Green is at first a business book. It begins with an overview of the economics of the industry itself, including fundraising tactics, and business history, including cannabis reform in other countries – like Canada – which has also played a huge role in the development of the European market – for good and for bad.
This begins with the story behind the first ever German cultivation tender bid itself, and the backstabbing power-play that broke out in Europe as highly leveraged Canadian pot companies, listed on North American exchanges via the controversial practice of “reverse IPOs” – in this case mining company shells – needed to raise capital fast. Patients controlled their right to cultivate their own crops in Canada at the Supreme Court and scandal after scandal involving pesticides and false accounting began to break.
This began with the fact that at first, until the first round of lawsuits cleared at a federal court in Düsseldorf in 2018, all German hopefuls for the right to grow medical cannabis (for German citizens covered under statutory health care), were excluded from participating in the tender at all.

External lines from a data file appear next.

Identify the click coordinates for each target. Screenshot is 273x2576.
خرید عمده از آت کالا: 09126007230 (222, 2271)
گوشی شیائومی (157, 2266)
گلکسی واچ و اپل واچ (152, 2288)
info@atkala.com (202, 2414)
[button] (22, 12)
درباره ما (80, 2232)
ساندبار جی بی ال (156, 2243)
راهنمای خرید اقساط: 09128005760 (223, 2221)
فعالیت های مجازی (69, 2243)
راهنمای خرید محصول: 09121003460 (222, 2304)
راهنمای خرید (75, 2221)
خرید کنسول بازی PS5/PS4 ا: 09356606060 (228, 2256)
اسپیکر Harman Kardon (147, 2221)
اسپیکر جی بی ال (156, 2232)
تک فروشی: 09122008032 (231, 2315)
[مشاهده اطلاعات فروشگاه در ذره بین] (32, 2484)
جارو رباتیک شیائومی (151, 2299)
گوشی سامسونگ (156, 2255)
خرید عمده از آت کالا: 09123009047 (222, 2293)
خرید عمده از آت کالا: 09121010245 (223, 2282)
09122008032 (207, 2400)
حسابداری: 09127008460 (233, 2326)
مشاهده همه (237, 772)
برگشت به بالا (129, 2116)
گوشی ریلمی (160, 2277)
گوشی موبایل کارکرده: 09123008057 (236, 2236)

Of the final three winners, only one is ostensibly “German” and is the by-product of a very stranger merger/cooperation with a large public Canadian company to this day.

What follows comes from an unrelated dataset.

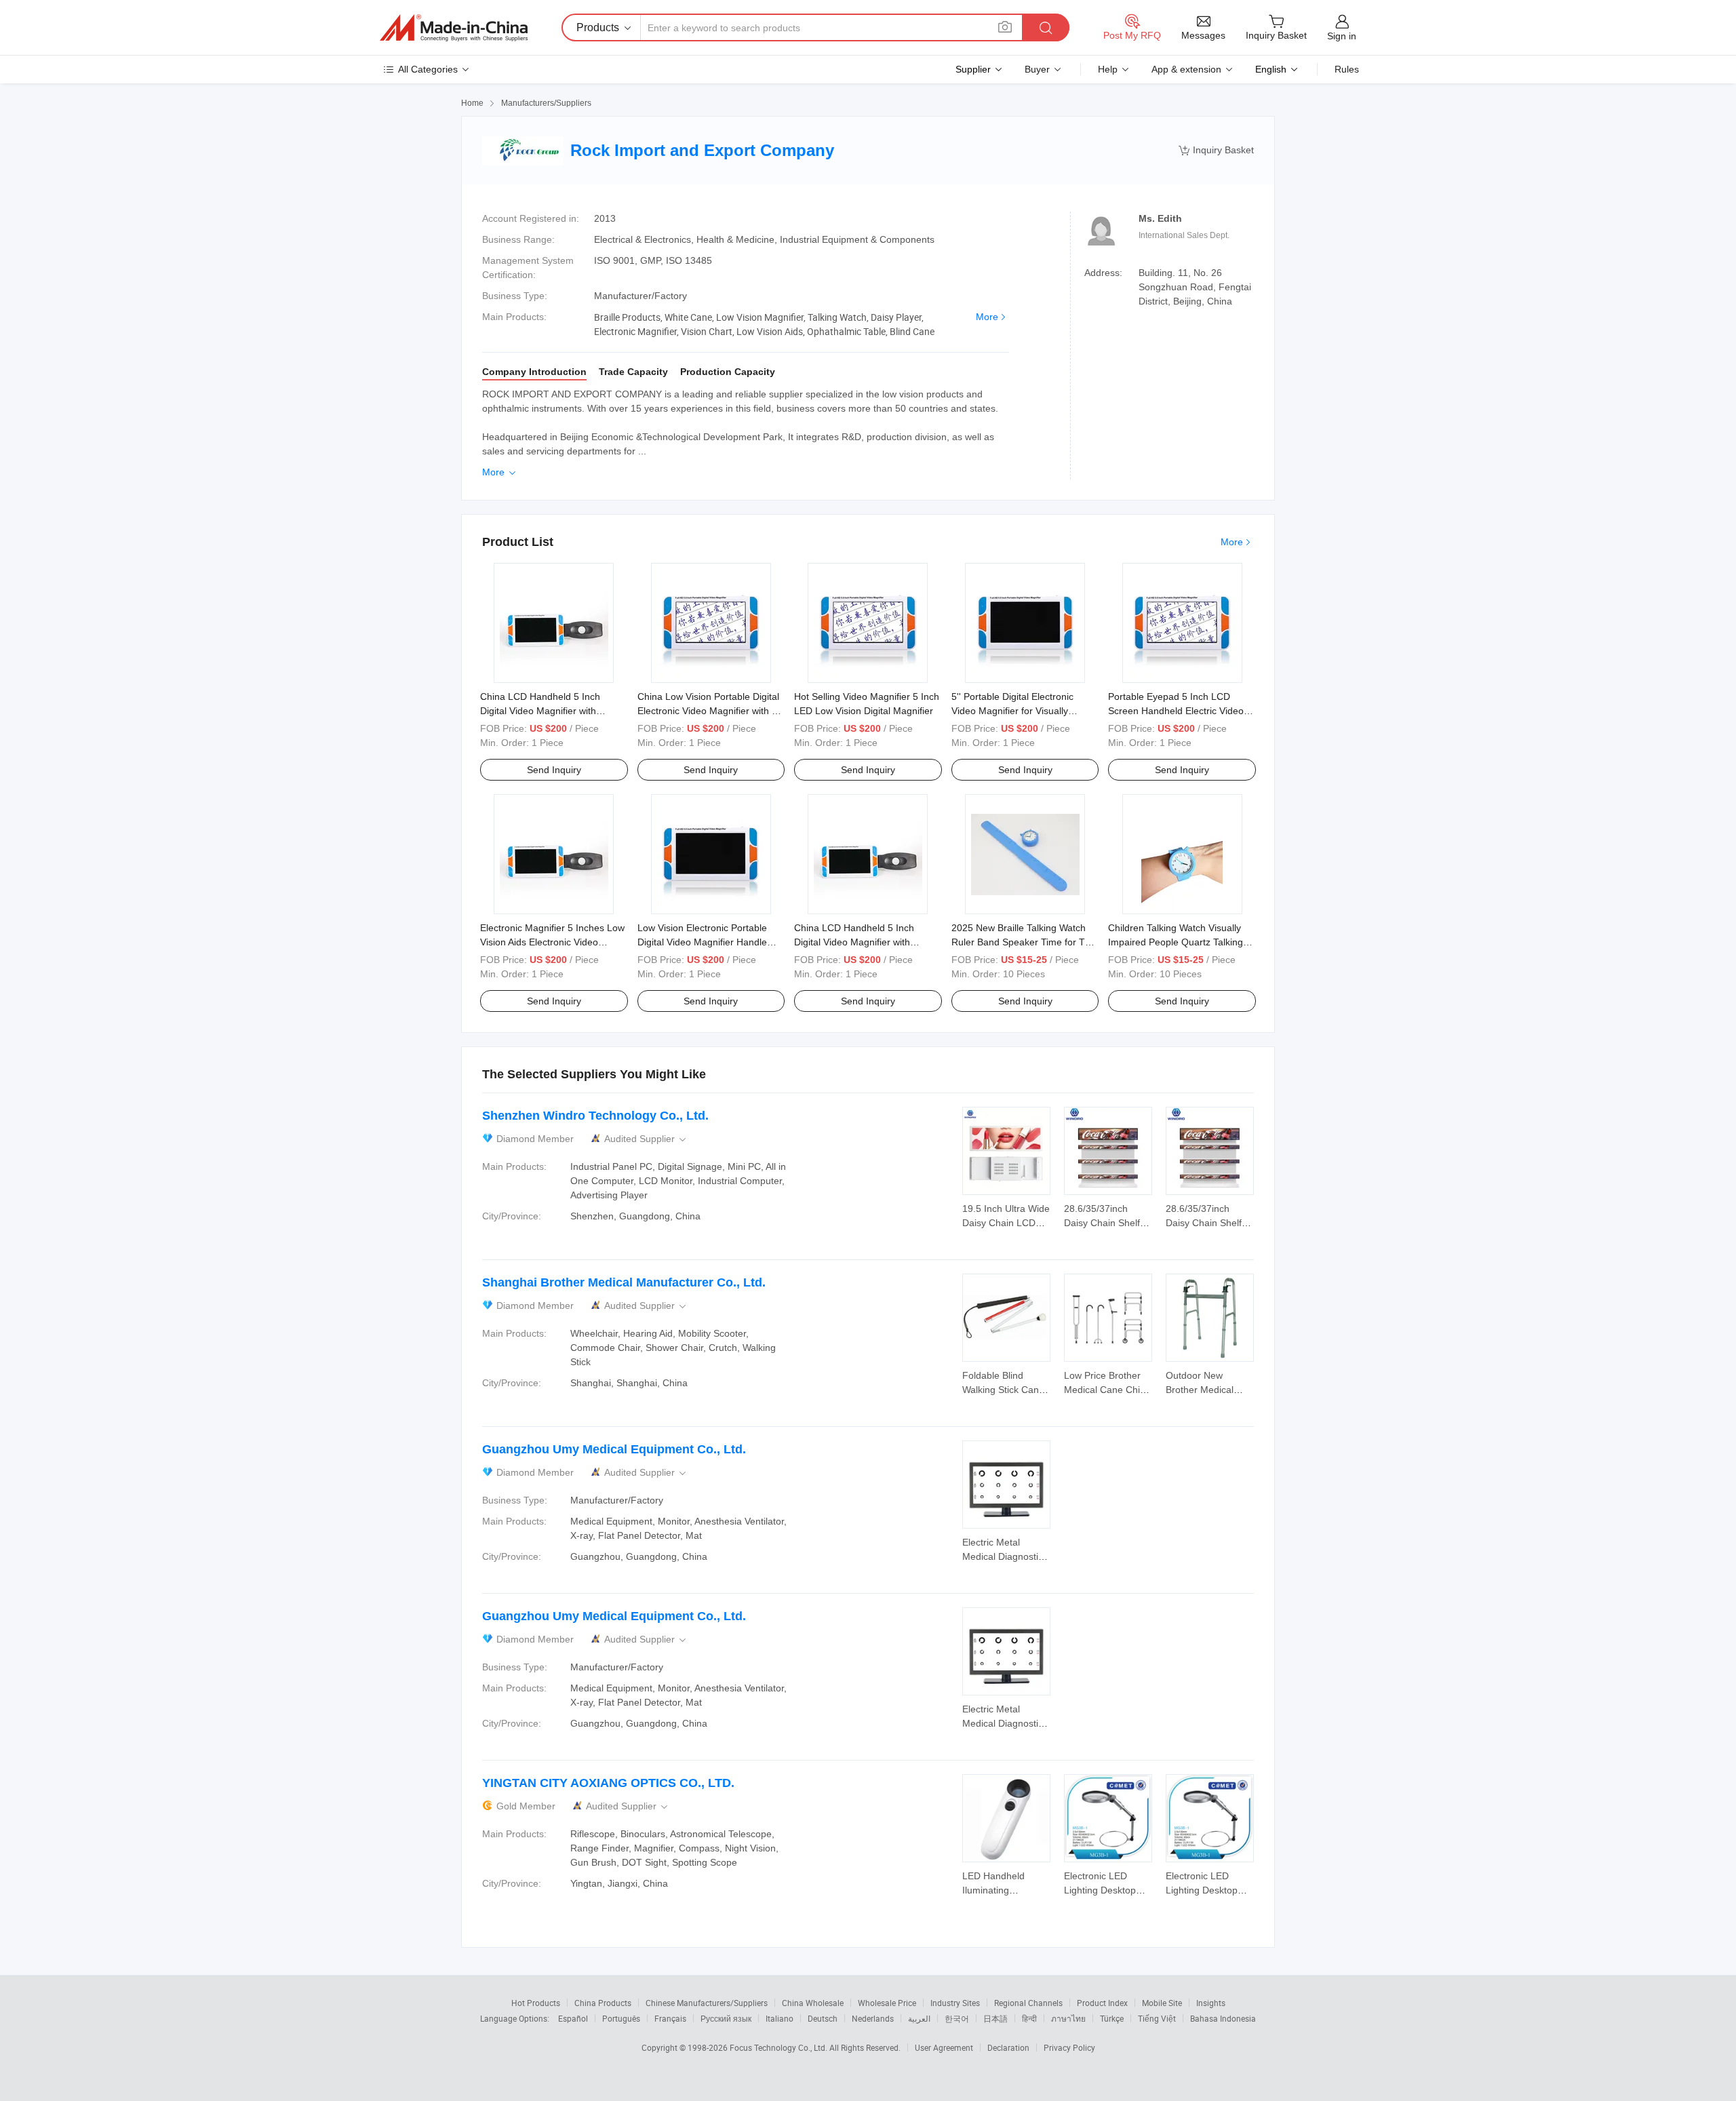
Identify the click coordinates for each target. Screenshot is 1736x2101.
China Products (602, 2002)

However, the story of the European industry is not just about the medical market (which itself is full of strange deviations from the pharmaceutical industry it is currently evolving into in some places). There is a culture, and a history which floats over all financial transactions and market corrections, let alone patient counts.
Green II, the second in a series, looks at some of the cannabis scented socio-economic gaps in what Europeans if not Germans believe to be comprehensive healthcare coverage that are quite terrifying. Indeed, add cannabis to the mix for the average chronically ill German patient, and the vaunted system begins to resemble the American system on steroids.
It is not as bad now here for patients as it used to be just a few years ago because of the first stages of reform. That said, it is very clear that there are still many miles, even legislatively, to go. Today, courses are now being taught on how to prescribe and administer cannabinoid medicines across Germany but they were almost non-existent even three years ago.
Green takes the reader on a journey into this world, at professional business and medical conferences across the country and across Europe during the time the bid was entering its final phases in 2019. The business and entrepreneurial stories of small start-ups not to mention the high jinks and less than business school tactics of publically listed pot companies are all a part the mix. From upscale conferences in London’s famous landmarks and Berlin’s most expensive hotels to the primitive conditions of a Polish medical cannabis safe house, Green II paints the backdrop against which political and economic reform around cannabis are clearly mixing with socio-economic factors and in thought-provoking ways.
Written for a lay audience (original in English), the book is the first to look at cannabis reform from several angles. This is the story of the first European (indeed federal tender of any kind) bid for European sanctioned cannabis, which is just reaching German pharmacies in the fall of 2020. However it is also one of the first books to look at “cannabis economics” including paths to financing as well as certification in what will be the world’s most valuable medical cannabis market (Europe) and country (Germany).
Born in New York City, she grew up in the UK and has lived and worked in three countries (so far). These days she calls Germany home, after having just won her dual citizenship in a landmark Supreme Court case that addresses and overcomes systematic prejudice in the court systems since 1945 in implementing the historic Right of Return granted to all those who fled the Third Reich.
In the United States, her career spanned film and documentary production of the digital kind and she pioneered the use of digital technology in both brick and mortar and remote consumption. She has also worked in state and national politics, IT, banking, finance and cleantech as well as sustainability.
Since moving to Germany, she has learned passable German, obtained her Executive MBA, and founded several healthcare and digital health related startups. She has also written two books while covering the expansion of the cannabis industry in the U.S., Germany and across Europe but also increasingly globally.